• **Task description**
Your copy should hold exactly the lines from the one containing "1200x675 pixels." through the last line of the entries, and no pictures.

(Collected data entries)
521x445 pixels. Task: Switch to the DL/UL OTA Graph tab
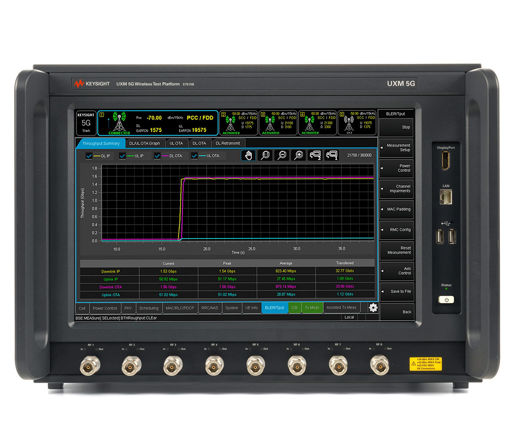(x=145, y=143)
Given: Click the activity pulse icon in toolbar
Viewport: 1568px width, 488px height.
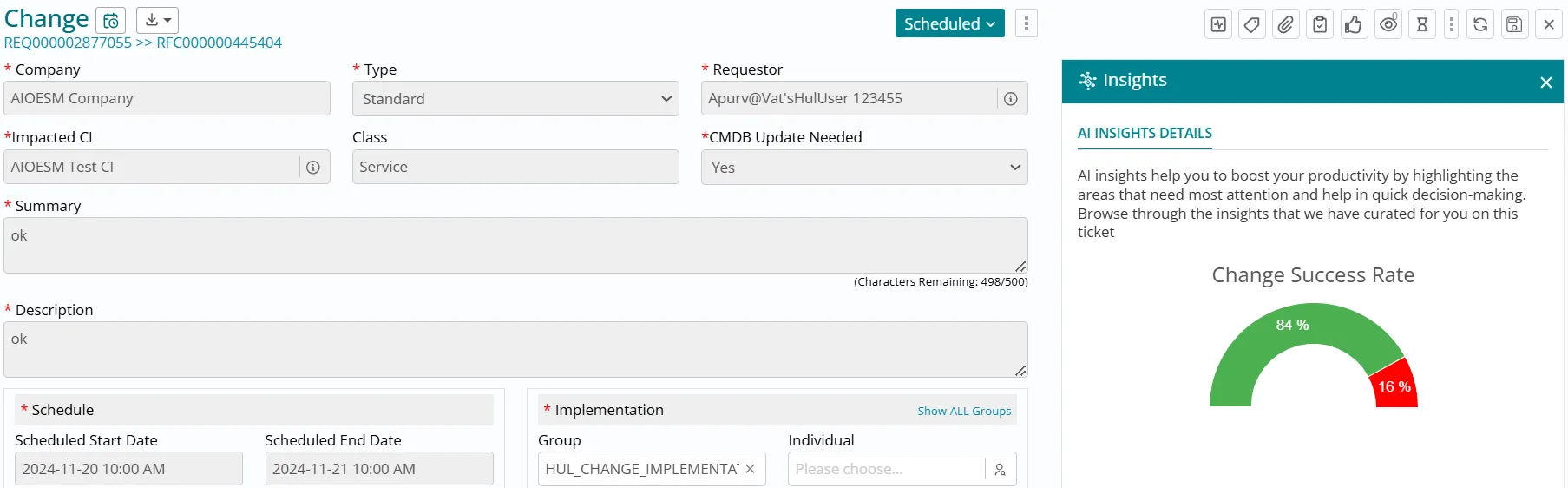Looking at the screenshot, I should click(x=1218, y=24).

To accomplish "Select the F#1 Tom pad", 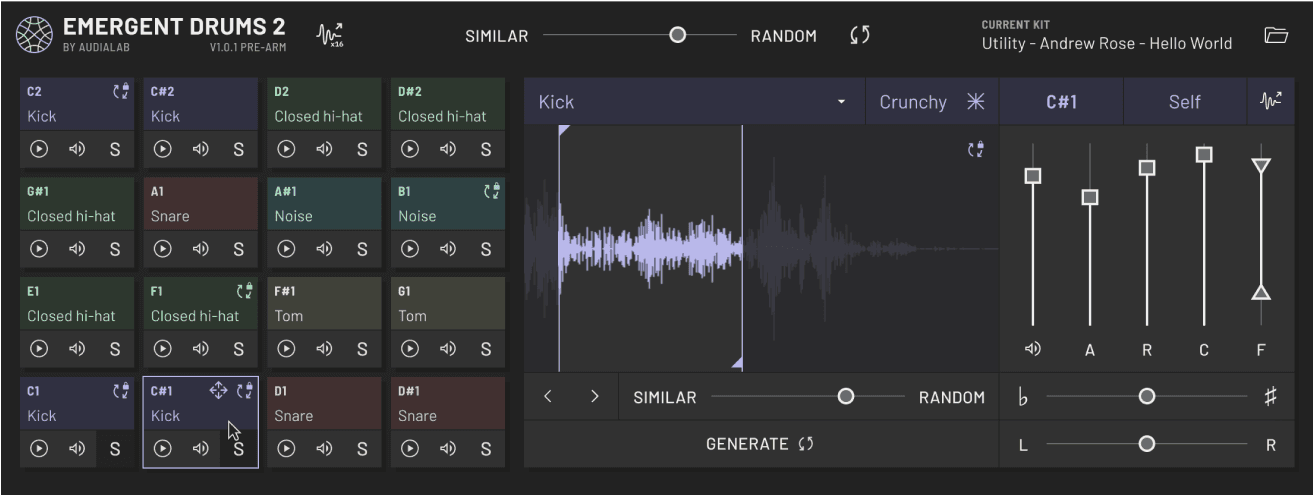I will pyautogui.click(x=324, y=305).
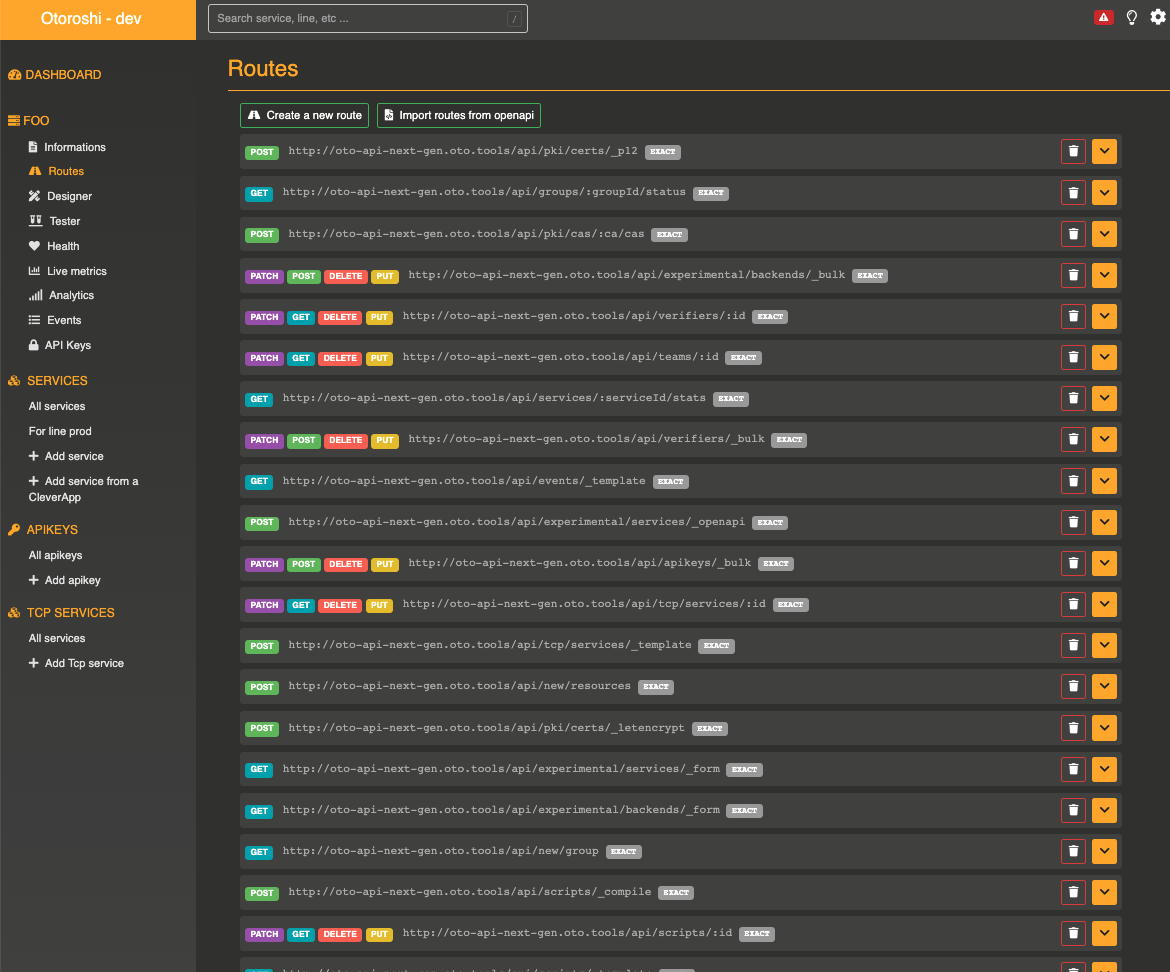Viewport: 1170px width, 972px height.
Task: Delete the scripts/_compile route
Action: pyautogui.click(x=1073, y=892)
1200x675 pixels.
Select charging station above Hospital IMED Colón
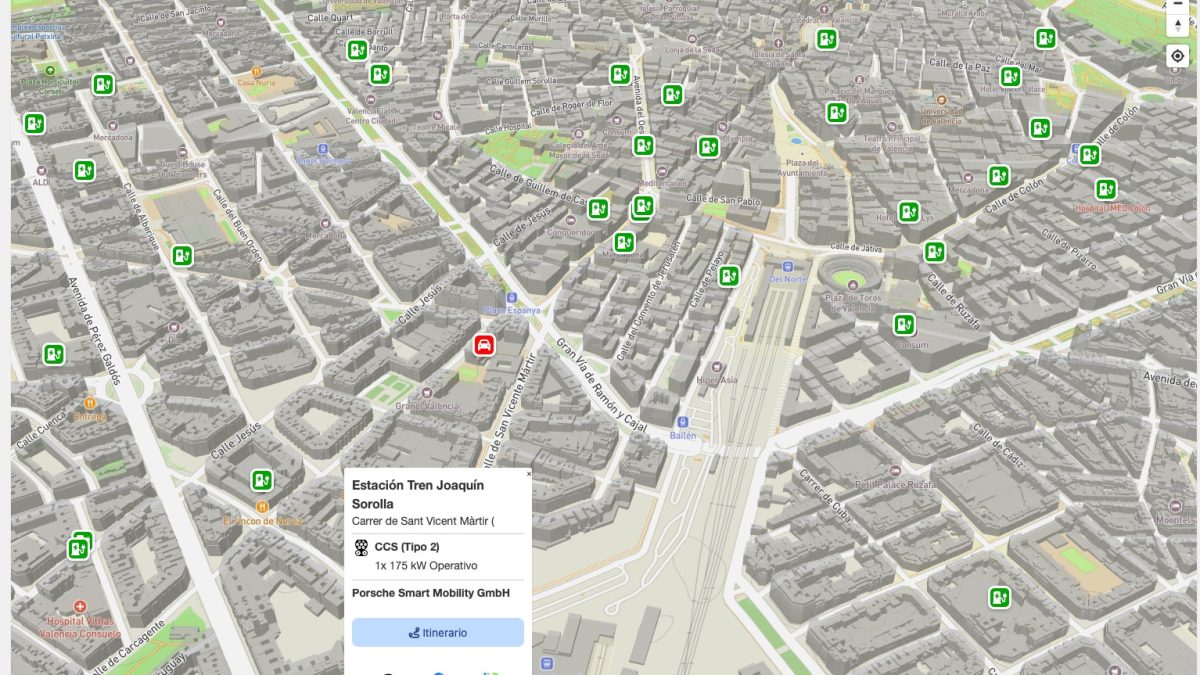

• **Response to this exercise**
1200x675 pixels.
Select charging station above Hospital IMED Colón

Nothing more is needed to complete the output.